After reading @WeijunZhou's answer I realised that he was over-complicating his bit-twiddling and came up with a simple JavaScript port. Previous 144-byte recursive version:

f=(a,l=a.length,n=1,...r)=>n>l?l?[a[p=Math.min(l-n/4,n/2-1)],...f(...r,a.slice(0,p),p,n/=2,a.slice(p+1),l-p-1,n)]:[]:f(a.sort((a,b)=>a-b),l,n*2)
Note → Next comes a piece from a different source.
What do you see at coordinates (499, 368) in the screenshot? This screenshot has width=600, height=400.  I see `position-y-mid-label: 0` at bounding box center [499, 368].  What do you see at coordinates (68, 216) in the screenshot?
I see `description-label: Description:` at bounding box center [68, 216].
Explanation: Having sorted the array, the position of the root of the binary tree is calculated. The array is then split into its left and right halves and these subarrays are queued to processes the remaining positions. Example: For the sorted array 2,3,5,7,11,13,17,19,23,29 the root is in position 6. The first element of the result is therefore 17. The array is then split into 2,3,5,7,11,13 for the second element and 19,23,29 for the third element. For the array 2,3,5,7,11,13 the root is in position 3. The second element of the result is therefore 7. The array is then split into 2,3,5 for the fourth element and 11,13 for the fifth element. The array 19,23,29 then provides the element 23, 2,3,5 provides 3 and 11,13 provides 13. Meanwhile the rest of the elements have been split into 1-element arrays which are in the correct order for the rest of the result.